THE GENTLEMEN S1 EPS 5-8
EP 5 & 6 DIRECTOR : ERAN CREEVY
EP 7 & 8 DIRECTOR : DAVID CAFFREY
CAMERA: SONY VENICE 1 + SONY FX3 FULL FRAME 1:2:39 6K
LENSES: TOKINA VISTA PRIMES + ¼ BLACK SATIN
LOCATION: LONDON, UK
Callan Green ACS NZCS served as Director of Photography on Netflix’s The Gentlemen Season 1, photographing Episodes 5–8, carrying forward the show’s established visual DNA while pushing the latter half of the season into a bold, playful visual approach as the stakes escalate.
OVERVIEW
Created by Guy Ritchie, The Gentlemen drops viewers into a slick, swaggering corner of modern Britain where old-money etiquette collides with organised crime. Theo James stars as Eddie Horniman, an estranged aristocrat who inherits the family estate — and discovers it’s sitting on top of a large-scale cannabis operation that’s been quietly embedded beneath the manicured lawns for years. What follows is a fast-paced gangster romp packed with sharp dialogue, shifting alliances, and escalating pressure as Eddie is pulled into a criminal world he never asked to join — and quickly realises it may not let him leave.

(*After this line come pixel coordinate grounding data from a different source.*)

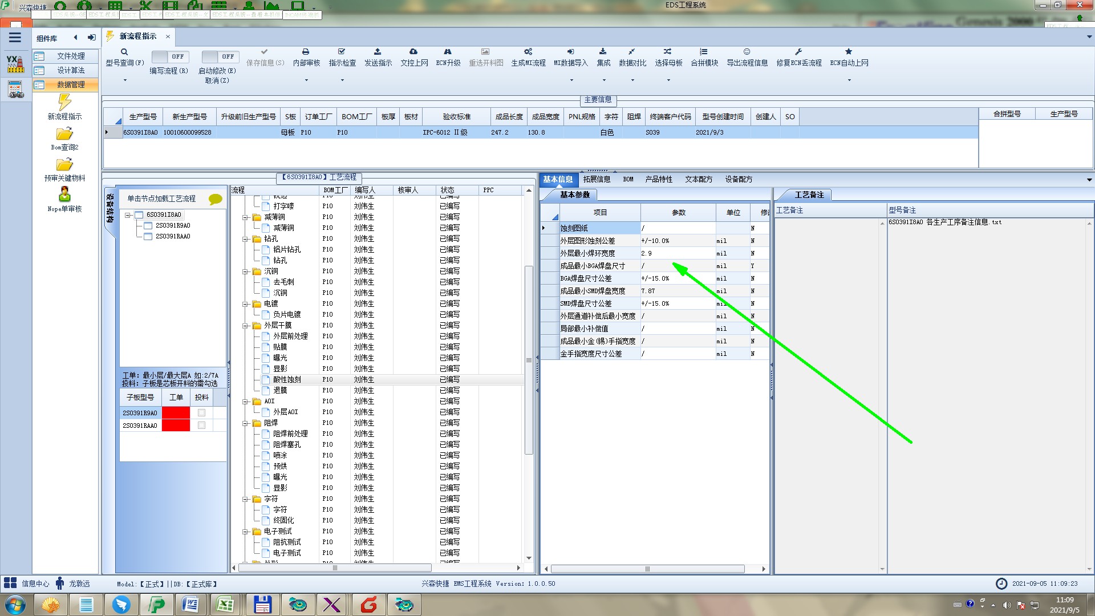
Task: Click red 工单 cell for 2S0391RAA0
Action: coord(176,425)
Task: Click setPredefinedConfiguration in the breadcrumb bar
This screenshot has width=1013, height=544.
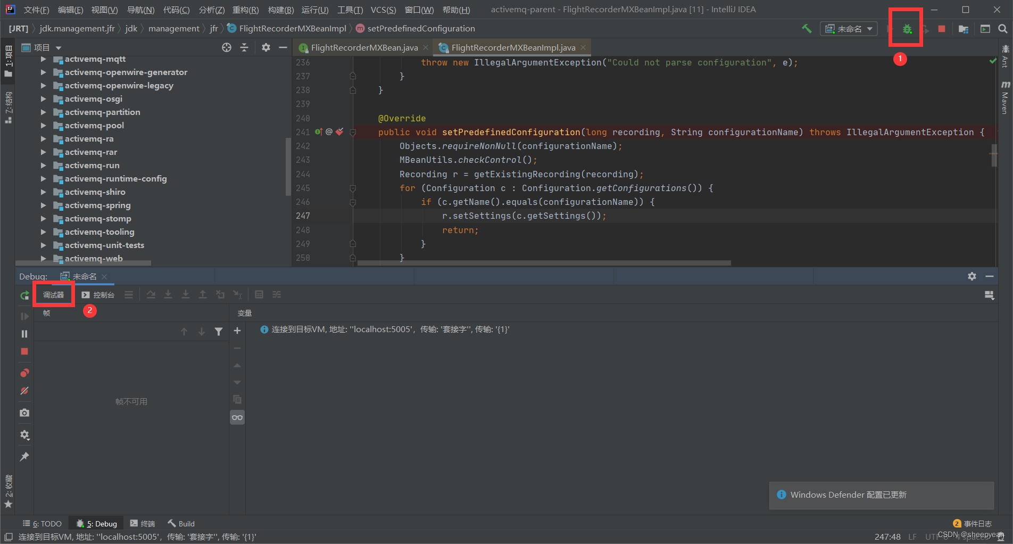Action: pos(420,28)
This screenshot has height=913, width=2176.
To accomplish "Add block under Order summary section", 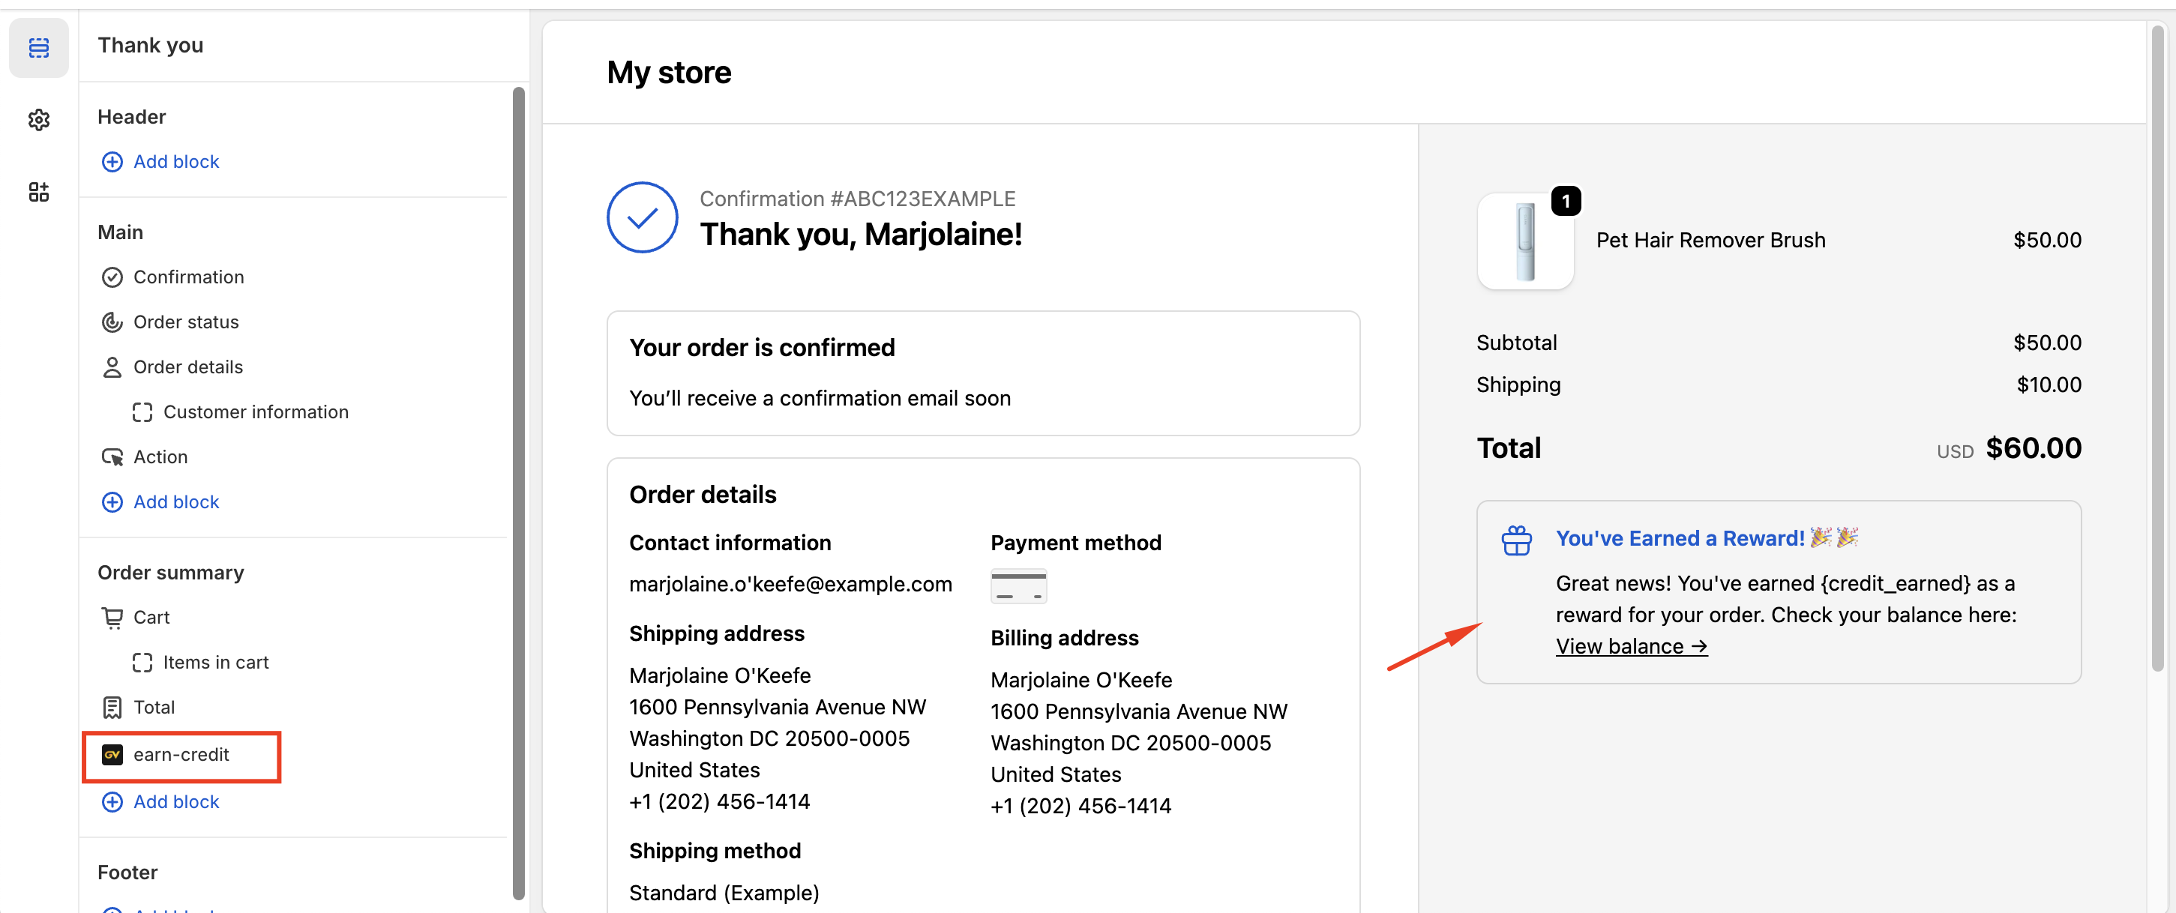I will coord(176,802).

From a cinematography point of view, the series is designed to feel elegant, quirky and unapologetically heightened — a polished “high society” surface with a dangerous, chaotic engine underneath. The camera language embraces bold choices: confident compositions, punchy contrast, and a playful sense of visual rhythm that matches the show’s pace and wit. It’s a world where a tailored suit and a threat can share the same frame, and where the image is allowed to be stylish — even when the situation is anything but.
Lighting leans towards a big, soft, flattering base with controlled fall-off, keeping faces cinematic while still letting environments feel rich and dimensional. Practicals and motivated sources do a lot of the heavy lifting, then the lighting is shaped cosmetically to maintain polish — especially within the show’s “luxury” spaces — while still allowing grit, sweat and danger to live in the shadows when required. The visual contrast between refined aristocratic spaces and the criminal machinery underneath becomes part of the storytelling: clean surfaces, dark undercurrents.
Episodes 5–8 also presented sequences that demanded a very specific, engineered approach. A standout was the boxing work in Episode 6 — shot to feel energetic and immersive, but still clear and legible — where lighting and camera placement had to support fast movement and maintain a strong, dramatic shape. On the other end of the spectrum, cramped, highly reflective caravan interiors created a different kind of challenge: tight spaces, mirrors everywhere, and the constant risk of lights or operators appearing in shot — requiring careful control and inventive, minimal footprint solutions.
Camera & lens package:
The show was shot on the Sony VENICE, with Tokina Vista primes forming the core lens set. A ¼ or ½ Black Satin was used on most shots to add a gentle softness and a slightly more tailored, cinematic texture. For select rigging — including specialty placements on props and practical elements — Sony FX3 bodies were used to enable shots that would be difficult or impossible with the main camera.
Across Episodes 5–8, the intention was to keep the show’s signature swagger intact while letting the visual language sharpen and expand as the story accelerates — balancing style with clarity, and luxury with menace, right through to the finale.